Work instructions:
Give an exact copy of the line that has "At what coordinates should I click to accomplish: Select" and of every line below it, through the last, with nothing else.

**** Data provided

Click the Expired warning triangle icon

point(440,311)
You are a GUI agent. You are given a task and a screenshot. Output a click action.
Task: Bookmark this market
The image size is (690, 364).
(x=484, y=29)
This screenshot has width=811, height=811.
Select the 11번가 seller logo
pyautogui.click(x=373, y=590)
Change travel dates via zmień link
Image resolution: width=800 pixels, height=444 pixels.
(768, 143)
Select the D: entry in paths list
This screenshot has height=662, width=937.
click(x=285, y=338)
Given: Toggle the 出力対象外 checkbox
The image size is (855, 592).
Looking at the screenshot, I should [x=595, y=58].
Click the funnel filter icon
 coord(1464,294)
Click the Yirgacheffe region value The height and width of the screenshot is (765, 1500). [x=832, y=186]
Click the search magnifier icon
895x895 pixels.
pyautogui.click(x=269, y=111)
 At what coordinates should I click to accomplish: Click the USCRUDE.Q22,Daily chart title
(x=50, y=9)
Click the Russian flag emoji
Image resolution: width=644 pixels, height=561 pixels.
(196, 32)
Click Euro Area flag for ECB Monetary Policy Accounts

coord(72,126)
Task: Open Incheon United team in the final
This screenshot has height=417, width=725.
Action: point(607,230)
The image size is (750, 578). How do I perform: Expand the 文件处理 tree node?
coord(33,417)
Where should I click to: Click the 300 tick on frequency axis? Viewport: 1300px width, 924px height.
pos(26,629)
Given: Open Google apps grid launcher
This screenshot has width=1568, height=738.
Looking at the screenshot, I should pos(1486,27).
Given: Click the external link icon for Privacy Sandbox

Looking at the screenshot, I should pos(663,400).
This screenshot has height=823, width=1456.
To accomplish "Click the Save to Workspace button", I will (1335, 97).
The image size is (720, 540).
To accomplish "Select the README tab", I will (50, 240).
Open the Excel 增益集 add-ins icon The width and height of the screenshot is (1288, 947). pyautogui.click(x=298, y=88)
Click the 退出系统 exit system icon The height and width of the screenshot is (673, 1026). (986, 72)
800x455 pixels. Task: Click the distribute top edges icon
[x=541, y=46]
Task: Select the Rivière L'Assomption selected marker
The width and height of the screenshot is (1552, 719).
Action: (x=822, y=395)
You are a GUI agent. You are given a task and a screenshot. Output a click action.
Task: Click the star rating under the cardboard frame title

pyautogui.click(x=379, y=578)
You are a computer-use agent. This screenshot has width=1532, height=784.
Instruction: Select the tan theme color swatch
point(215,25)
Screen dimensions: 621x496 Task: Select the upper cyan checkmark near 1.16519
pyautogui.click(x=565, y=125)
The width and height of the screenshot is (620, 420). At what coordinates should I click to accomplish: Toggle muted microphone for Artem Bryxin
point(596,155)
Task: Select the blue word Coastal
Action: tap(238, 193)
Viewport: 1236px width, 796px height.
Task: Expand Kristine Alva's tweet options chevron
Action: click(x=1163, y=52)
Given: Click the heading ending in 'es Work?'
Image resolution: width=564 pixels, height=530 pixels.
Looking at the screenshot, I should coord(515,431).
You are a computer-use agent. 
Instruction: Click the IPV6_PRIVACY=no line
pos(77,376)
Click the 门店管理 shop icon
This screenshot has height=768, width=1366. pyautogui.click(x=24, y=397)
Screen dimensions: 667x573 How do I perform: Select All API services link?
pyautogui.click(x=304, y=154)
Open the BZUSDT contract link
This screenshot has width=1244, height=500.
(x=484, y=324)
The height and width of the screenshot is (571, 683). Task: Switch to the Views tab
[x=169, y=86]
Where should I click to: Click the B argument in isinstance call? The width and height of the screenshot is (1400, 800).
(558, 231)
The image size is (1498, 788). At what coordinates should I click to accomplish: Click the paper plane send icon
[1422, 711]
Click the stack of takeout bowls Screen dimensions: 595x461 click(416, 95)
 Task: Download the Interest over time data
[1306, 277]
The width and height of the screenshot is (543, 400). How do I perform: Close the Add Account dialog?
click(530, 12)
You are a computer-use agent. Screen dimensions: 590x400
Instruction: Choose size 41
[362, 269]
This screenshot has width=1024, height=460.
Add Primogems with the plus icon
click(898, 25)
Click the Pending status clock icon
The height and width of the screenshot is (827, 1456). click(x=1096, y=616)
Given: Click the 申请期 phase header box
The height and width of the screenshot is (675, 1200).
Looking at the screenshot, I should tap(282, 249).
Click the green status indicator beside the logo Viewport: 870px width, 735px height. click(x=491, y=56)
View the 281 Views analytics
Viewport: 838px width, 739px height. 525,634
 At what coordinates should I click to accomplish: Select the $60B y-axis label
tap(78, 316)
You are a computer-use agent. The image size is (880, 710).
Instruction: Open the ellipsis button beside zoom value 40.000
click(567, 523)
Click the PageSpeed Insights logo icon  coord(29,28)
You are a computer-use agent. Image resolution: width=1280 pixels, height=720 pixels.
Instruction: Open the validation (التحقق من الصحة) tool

********

Result of the task:
 At what coordinates should I click to accomplish: Select the $60B y-axis label
tap(78, 316)
You are a computer-use agent. The image size is (880, 710).
Instruction: Open the ellipsis button beside zoom value 40.000
click(567, 523)
Click the PageSpeed Insights logo icon  coord(29,28)
You are a computer-use agent. Image resolution: width=1280 pixels, height=720 pixels.
Instruction: Open the validation (التحقق من الصحة) tool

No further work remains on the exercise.